**Problem requirements:** Please quote the items starting with the line that contains "This screenshot has" and going on through the line that contains "click(x=691, y=689)". Leave the pictures out of your answer.

**Record set:**
++++++++

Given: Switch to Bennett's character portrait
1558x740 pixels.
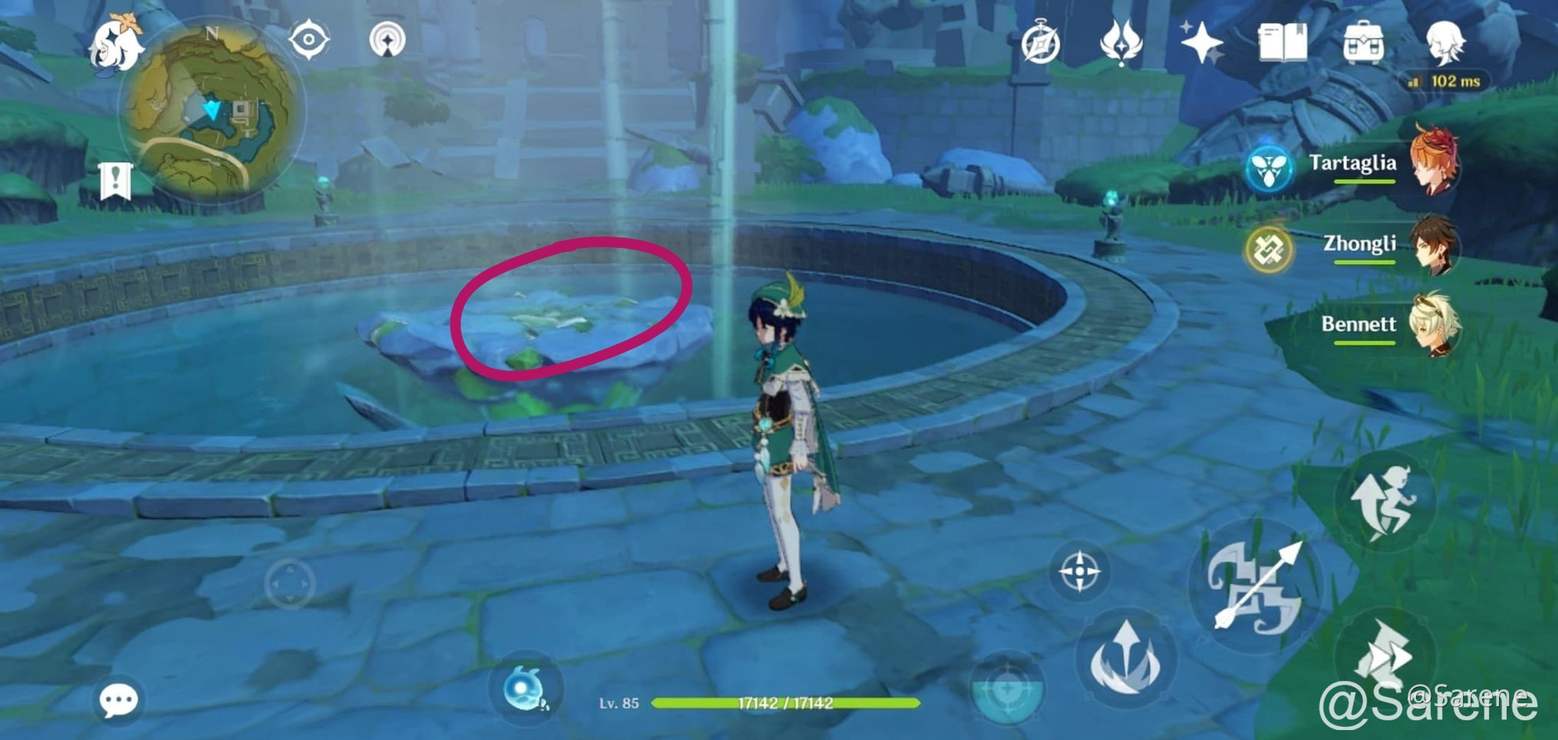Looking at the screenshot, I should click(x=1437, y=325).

++++++++

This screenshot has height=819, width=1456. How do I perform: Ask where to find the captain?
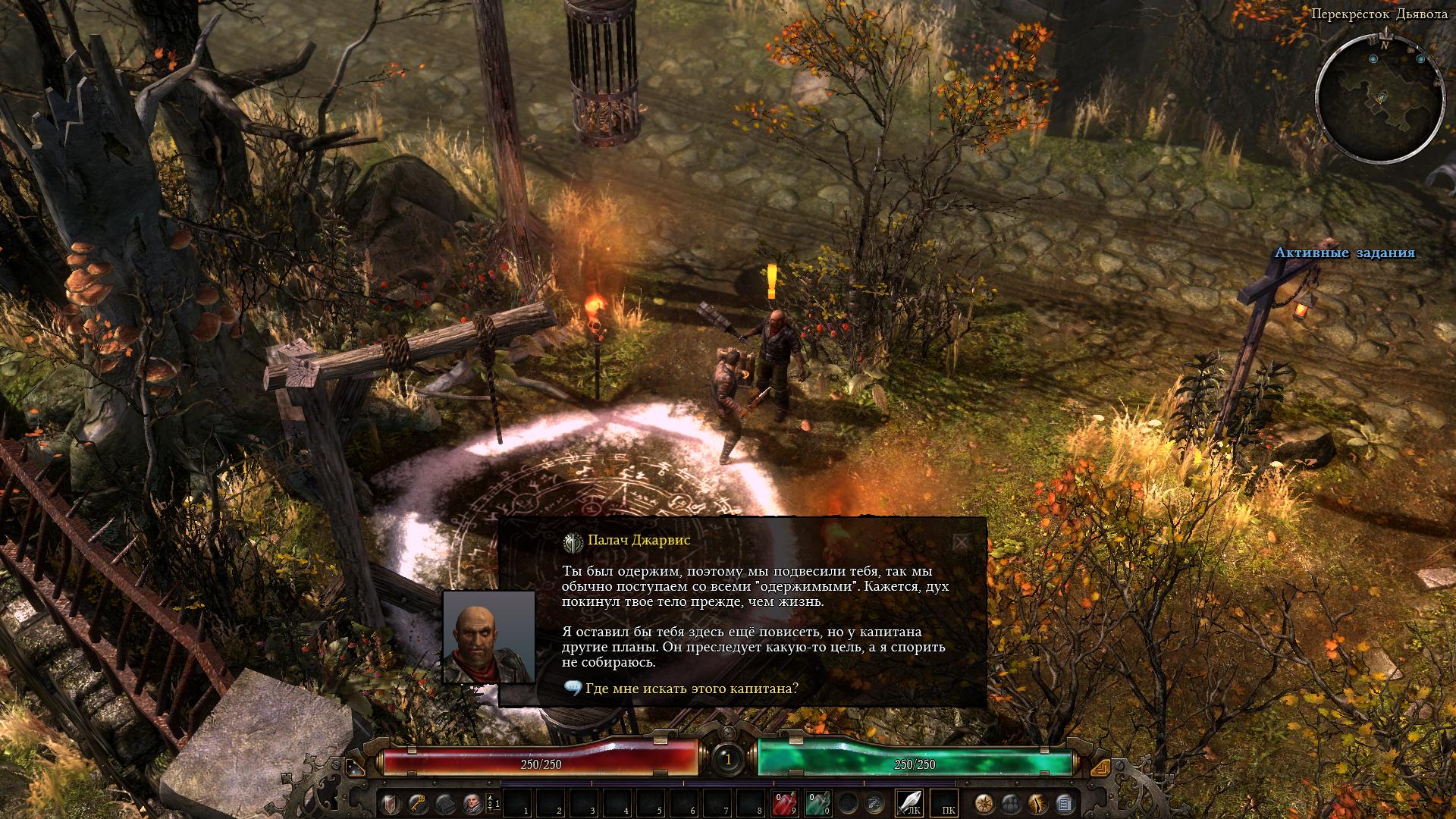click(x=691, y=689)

++++++++

**Result for this task:**
This screenshot has height=819, width=1456. How do I perform: Ask where to find the captain?
click(x=691, y=689)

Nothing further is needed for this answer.